FRAGMENTO SELECCIONADO:
***

Tengo la costumbre de escribir. No es una vocación, ni algo que se decida, sino una costumbre, tal como lo definió Piglia al inicio de sus diarios. Eso significa que entiendo la realidad como constante objeto estético, mis pensamientos se mueven entre la curiosidad y el asombro inútil, y escribir es a menudo un intento de capturar la tensión interna que me produce un acontecimiento cualquiera: el olor peculiar de los asientos de los Lada, que persiste tras décadas de uso, las burbujas liliputienses que ascienden en la cerveza como una lluvia invertida, un hecho histórico.
Yo acababa de salir de una fiesta en el Fresa y Chocolate, estaba en un grupo en ese estado de levitación al que se llega cuando uno no sabe qué hacer, si ir para otra parte o regresar a la casa. Alguien recibió una llamada, y luego nos dijo lo que todos, de manera unánime, consideramos una broma. No fue unánimemente considerada una mala broma, algunos se rieron. Luego recibimos más llamadas de gente que lo había visto por televisión, o de un tipo que había ido a un concierto que tuvo que pararse. Una sensación extraña se escurrió en la noche, las lámparas solitarias y el viento que movía los árboles pertenecían a un mundo donde Fidel Castro ya no estaba.
Incapaces de aterrizar la idea, nos vimos inmersos en un diálogo torpe al respecto, hecho básicamente de elogios, amabilidades, críticas y especulaciones sobre el futuro del país. Una muchacha, con un tono intencional de ligereza, dijo que al final se alegraba, porque significaba estar más cerca de futuras mejoras que se producirían durante el capitalismo, mejoras para la clase media, en la que por supuesto ella se incluía. Ante mi inflexible protesta, el resto del grupo decidió que no tenía sentido discutir por política, que mejor nos calmábamos, y alguien sugirió irse cada cual para su casa.

***

INSTRUCCIÓN 1: En las entradas, desde la primera línea hasta la que contiene "will (x=133, y=343).", ambas incluidas, sustituya "GUI agent" por "UI agent" y reproduzca esas líneas sin ningún otro cambio.
Las entradas no guardan relación alguna con el fragmento.

***

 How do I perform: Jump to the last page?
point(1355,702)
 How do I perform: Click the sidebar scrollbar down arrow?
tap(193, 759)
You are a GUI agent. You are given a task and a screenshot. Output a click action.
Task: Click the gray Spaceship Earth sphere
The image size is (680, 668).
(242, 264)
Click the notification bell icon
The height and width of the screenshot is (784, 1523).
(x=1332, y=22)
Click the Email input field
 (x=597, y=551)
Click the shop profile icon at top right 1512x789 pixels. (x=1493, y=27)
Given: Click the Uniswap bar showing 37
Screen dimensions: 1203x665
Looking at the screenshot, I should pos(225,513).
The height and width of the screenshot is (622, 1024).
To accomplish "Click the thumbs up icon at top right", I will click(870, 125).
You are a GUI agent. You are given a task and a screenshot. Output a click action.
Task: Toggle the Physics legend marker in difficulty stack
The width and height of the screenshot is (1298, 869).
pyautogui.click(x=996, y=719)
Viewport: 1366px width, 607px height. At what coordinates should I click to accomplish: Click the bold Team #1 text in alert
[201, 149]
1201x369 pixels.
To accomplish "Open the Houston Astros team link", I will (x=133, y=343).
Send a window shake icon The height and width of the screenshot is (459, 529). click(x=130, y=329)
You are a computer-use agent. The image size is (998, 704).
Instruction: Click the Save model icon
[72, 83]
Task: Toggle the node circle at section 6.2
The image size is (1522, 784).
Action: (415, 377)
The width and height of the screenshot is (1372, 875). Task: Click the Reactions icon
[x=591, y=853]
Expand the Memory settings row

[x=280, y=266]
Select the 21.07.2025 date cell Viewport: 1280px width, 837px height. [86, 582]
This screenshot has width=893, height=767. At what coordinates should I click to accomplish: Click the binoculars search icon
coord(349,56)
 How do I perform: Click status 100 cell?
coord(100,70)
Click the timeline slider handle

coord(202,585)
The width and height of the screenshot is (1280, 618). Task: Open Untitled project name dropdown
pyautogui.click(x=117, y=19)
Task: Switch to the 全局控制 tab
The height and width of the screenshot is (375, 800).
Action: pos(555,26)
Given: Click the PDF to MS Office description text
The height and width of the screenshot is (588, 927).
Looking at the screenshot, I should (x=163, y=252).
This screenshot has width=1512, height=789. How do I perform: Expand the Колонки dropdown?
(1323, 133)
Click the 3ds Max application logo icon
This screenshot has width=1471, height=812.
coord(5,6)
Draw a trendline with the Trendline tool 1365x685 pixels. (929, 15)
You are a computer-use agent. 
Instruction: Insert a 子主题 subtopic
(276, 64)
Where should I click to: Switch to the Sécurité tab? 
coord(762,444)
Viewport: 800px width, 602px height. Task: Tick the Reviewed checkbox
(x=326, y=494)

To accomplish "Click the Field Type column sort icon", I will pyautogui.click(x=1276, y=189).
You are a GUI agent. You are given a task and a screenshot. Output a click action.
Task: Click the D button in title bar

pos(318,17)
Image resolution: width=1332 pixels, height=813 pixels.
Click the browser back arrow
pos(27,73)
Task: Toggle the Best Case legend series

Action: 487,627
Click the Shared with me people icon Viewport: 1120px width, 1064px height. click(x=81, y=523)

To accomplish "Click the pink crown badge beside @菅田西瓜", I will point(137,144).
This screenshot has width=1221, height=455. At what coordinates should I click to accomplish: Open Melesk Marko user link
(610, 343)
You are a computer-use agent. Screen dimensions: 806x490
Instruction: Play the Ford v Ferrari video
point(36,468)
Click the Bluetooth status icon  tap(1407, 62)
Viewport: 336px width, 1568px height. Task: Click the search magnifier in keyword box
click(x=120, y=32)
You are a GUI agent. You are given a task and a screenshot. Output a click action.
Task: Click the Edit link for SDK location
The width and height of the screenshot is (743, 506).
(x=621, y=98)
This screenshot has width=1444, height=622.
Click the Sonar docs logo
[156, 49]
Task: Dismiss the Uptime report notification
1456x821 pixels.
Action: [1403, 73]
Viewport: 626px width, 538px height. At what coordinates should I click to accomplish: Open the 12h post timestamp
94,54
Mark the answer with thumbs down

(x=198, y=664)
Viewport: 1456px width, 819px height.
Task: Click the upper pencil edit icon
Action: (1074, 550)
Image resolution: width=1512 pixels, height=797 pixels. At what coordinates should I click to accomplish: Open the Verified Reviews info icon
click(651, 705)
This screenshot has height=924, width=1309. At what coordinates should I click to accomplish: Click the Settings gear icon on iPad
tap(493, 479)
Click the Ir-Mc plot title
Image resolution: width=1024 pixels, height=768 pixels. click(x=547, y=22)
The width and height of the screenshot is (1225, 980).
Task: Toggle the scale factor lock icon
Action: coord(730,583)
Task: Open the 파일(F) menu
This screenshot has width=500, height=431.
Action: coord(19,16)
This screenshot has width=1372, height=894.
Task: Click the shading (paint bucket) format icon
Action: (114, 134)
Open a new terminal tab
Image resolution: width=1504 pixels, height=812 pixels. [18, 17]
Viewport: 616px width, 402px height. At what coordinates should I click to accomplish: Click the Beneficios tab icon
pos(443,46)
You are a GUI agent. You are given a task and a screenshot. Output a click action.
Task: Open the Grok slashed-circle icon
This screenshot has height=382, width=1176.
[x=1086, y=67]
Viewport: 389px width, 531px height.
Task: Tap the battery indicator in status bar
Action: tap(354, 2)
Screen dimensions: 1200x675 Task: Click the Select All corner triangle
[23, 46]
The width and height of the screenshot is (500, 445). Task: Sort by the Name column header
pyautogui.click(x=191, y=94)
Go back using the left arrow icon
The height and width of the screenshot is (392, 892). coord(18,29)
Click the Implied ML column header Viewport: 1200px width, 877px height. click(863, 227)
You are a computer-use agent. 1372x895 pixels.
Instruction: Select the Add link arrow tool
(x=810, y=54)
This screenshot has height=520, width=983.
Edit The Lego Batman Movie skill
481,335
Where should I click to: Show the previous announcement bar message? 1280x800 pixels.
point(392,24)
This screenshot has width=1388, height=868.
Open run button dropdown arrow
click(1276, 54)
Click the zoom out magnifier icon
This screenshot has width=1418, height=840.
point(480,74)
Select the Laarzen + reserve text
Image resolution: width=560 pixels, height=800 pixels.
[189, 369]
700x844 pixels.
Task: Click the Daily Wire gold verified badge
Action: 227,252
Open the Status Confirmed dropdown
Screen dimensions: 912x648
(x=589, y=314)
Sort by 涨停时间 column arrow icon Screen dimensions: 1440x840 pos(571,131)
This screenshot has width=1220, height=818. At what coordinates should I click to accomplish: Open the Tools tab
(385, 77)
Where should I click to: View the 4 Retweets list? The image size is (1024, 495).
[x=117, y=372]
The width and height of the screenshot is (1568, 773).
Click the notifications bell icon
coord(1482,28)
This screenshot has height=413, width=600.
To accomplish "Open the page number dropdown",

***

INSTRUCCIÓN 2: Según el fragmento, ¿de dónde acababa de salir quien narra cuando recibió la noticia?

RESULTADO DEL EJERCICIO 1:
 How do I perform: Jump to the last page?
point(1355,702)
 How do I perform: Click the sidebar scrollbar down arrow?
tap(193, 759)
You are a UI agent. You are given a task and a screenshot. Output a click action.
Task: Click the gray Spaceship Earth sphere
The image size is (680, 668).
(242, 264)
Click the notification bell icon
The height and width of the screenshot is (784, 1523).
(x=1332, y=22)
Click the Email input field
 (x=597, y=551)
Click the shop profile icon at top right 1512x789 pixels. (x=1493, y=27)
Given: Click the Uniswap bar showing 37
Screen dimensions: 1203x665
Looking at the screenshot, I should pos(225,513).
The height and width of the screenshot is (622, 1024).
To accomplish "Click the thumbs up icon at top right", I will click(870, 125).
You are a UI agent. You are given a task and a screenshot. Output a click action.
Task: Toggle the Physics legend marker in difficulty stack
The width and height of the screenshot is (1298, 869).
pyautogui.click(x=996, y=719)
Viewport: 1366px width, 607px height. At what coordinates should I click to accomplish: Click the bold Team #1 text in alert
[201, 149]
1201x369 pixels.
To accomplish "Open the Houston Astros team link", I will (x=133, y=343).

RESULTADO DEL EJERCICIO 2: De una fiesta en el Fresa y Chocolate.